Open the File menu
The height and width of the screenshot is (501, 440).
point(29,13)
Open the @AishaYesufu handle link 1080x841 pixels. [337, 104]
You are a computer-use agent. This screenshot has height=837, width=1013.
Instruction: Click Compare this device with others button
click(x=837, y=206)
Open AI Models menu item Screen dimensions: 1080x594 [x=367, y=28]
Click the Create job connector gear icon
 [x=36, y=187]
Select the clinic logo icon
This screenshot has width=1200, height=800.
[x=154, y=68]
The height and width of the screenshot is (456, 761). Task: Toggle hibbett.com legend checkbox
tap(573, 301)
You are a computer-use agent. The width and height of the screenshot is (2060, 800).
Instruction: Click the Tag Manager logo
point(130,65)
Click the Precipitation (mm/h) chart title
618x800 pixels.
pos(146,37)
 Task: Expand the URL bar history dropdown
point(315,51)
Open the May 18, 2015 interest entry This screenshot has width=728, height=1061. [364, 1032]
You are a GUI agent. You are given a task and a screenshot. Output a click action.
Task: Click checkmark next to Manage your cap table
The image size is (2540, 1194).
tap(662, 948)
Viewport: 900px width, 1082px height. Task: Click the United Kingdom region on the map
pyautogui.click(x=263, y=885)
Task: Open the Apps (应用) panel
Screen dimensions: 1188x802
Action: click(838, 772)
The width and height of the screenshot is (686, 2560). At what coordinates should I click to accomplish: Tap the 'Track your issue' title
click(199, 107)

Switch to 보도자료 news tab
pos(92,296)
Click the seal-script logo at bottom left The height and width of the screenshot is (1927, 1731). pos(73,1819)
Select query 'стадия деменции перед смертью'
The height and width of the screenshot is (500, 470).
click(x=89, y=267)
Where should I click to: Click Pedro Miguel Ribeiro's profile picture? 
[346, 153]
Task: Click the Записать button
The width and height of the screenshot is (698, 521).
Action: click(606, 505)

────────

Copy, with no alteration, the line that contains "Viewport: 900px width, 1082px" and each remaining line of the listing above.

SOLUTION FOR THIS PROBLEM:
Viewport: 900px width, 1082px height. Task: Click the United Kingdom region on the map
pyautogui.click(x=263, y=885)
Task: Open the Apps (应用) panel
Screen dimensions: 1188x802
Action: click(838, 772)
The width and height of the screenshot is (686, 2560). At what coordinates should I click to accomplish: Tap the 'Track your issue' title
click(199, 107)

Switch to 보도자료 news tab
pos(92,296)
Click the seal-script logo at bottom left The height and width of the screenshot is (1927, 1731). pos(73,1819)
Select query 'стадия деменции перед смертью'
The height and width of the screenshot is (500, 470).
click(x=89, y=267)
Where should I click to: Click Pedro Miguel Ribeiro's profile picture? 
[346, 153]
Task: Click the Записать button
The width and height of the screenshot is (698, 521).
Action: click(606, 505)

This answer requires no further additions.